Vladimir Putin expected to support votes in occupied Ukrainian regions to join Russia

Vladimir Putin is expected to deliver a speech on Tuesday evening, Moscow time, where he could support public votes in occupied areas of Ukraine, which would lead to their declaration of Russian territory.

If so, it would be a major escalation of what the Russian president calls “the special military operation.” The Kremlin could then decide that any attack on occupied Ukraine was an attack on Russia itself.

Putin was also expected to announce some form of conscription to bolster Russian forces.

The last time he gave a public televised address to the nation was on the eve of the invasion of Ukraine.

World leaders, including those close to Putin, condemned the move before he even mentioned it.

Turkish President Recep Tayyip Erdoğan, who previously said Putin wanted to end the war “as soon as possible”, added later Tuesday that he would not recognize the results of any referendum.

The moves come as Ukraine has taken over large swaths of land in the east of the country, which reportedly panicked Moscow.

Referendum threat

Earlier in the day, Russian occupation authorities in the Donbass regions of Donetsk and Lugansk as well as the southern regions of Kherson and Zaporizhzhia said referendums should be held immediately on areas that are part of Russia.

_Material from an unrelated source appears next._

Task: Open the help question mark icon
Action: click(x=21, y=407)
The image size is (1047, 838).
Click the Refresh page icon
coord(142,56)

They could arrive as early as this weekend between September 23 and 27.

However, none of the regions is completely under Moscow’s control. While most of Luhansk is, Ukraine has raised its flag over some villages in this region.

About half of the Donetsk region, including areas just outside the main city of Donetsk, is in Ukrainian hands,

Ukraine, Ukraine has reclaimed land in Kherson while the city of Zaporizhzhia and about half of the region of the same name remain with Kyiv.

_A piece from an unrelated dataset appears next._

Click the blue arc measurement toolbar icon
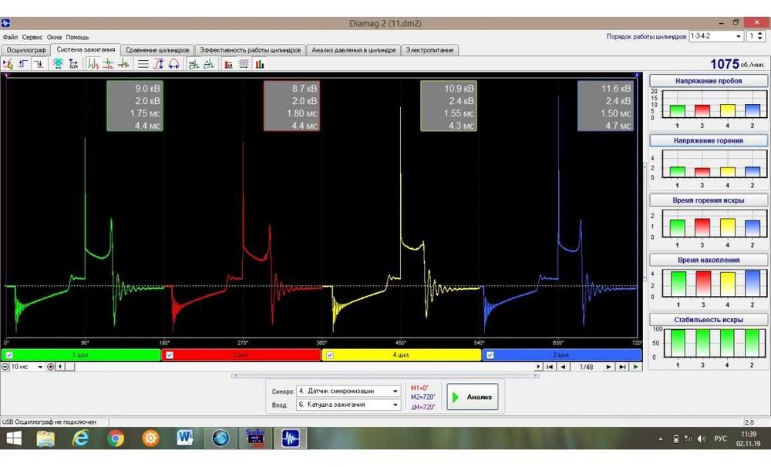point(173,64)
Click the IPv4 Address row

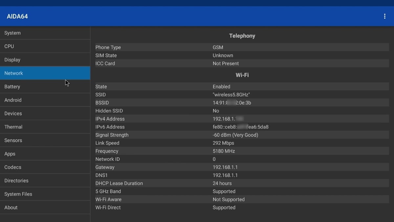[x=242, y=119]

In total, with Crimea, Russia would control 20% of Ukrainian territory.

Even if the referenda went fairly – and there is no indication that they would – many former residents have fled those areas that have been on the front line. The vote would therefore capture only part of the opinion in the territories.

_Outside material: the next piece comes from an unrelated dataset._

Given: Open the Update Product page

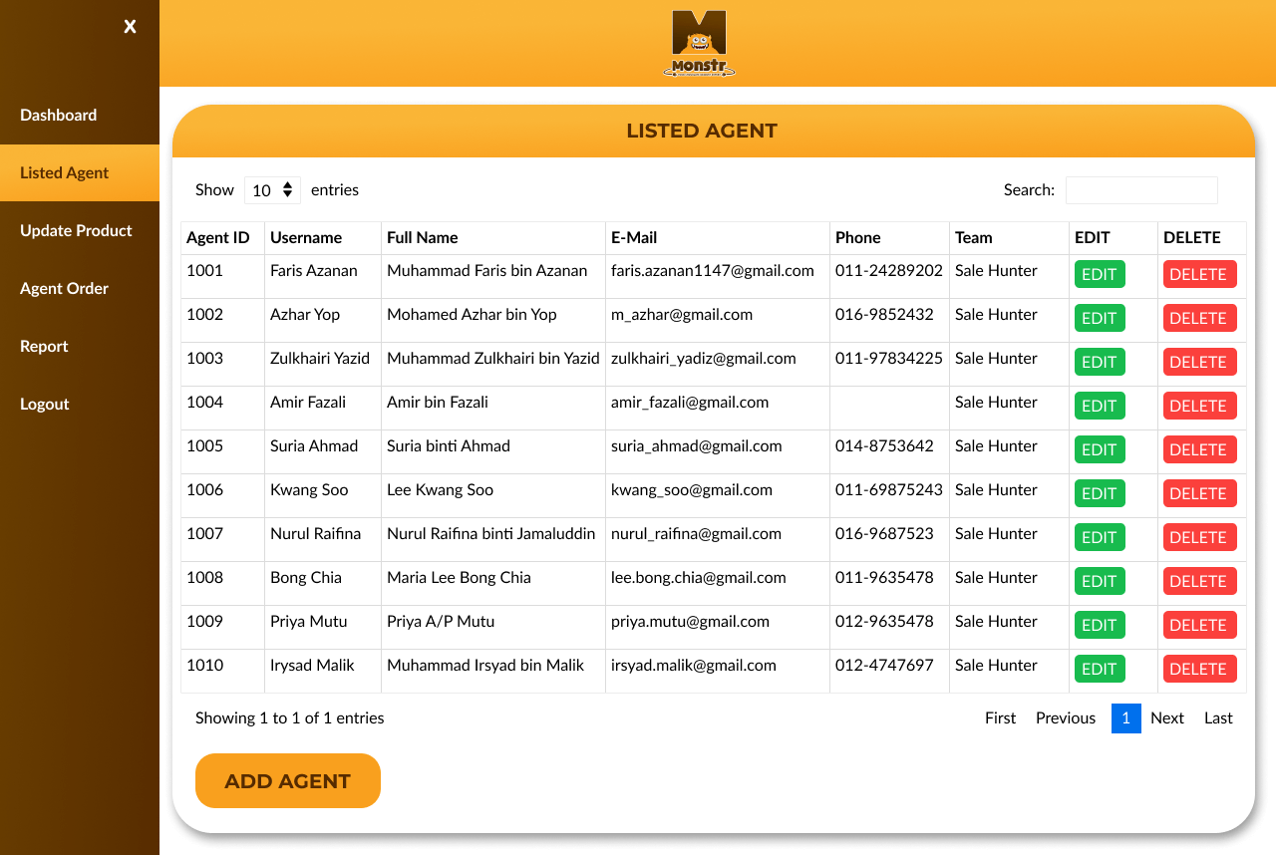Looking at the screenshot, I should (x=76, y=230).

Earlier on Tuesday, Russia’s parliament passed a bill increasing penalties for desertion and insubordination in the event of conscription.

The White House said any decision to hold votes in occupied Ukraine would be “an affront to the principles of sovereignty and territorial integrity”.

Meanwhile, Kyiv said the slim chance of negotiating with Moscow would disappear if the referendums were held.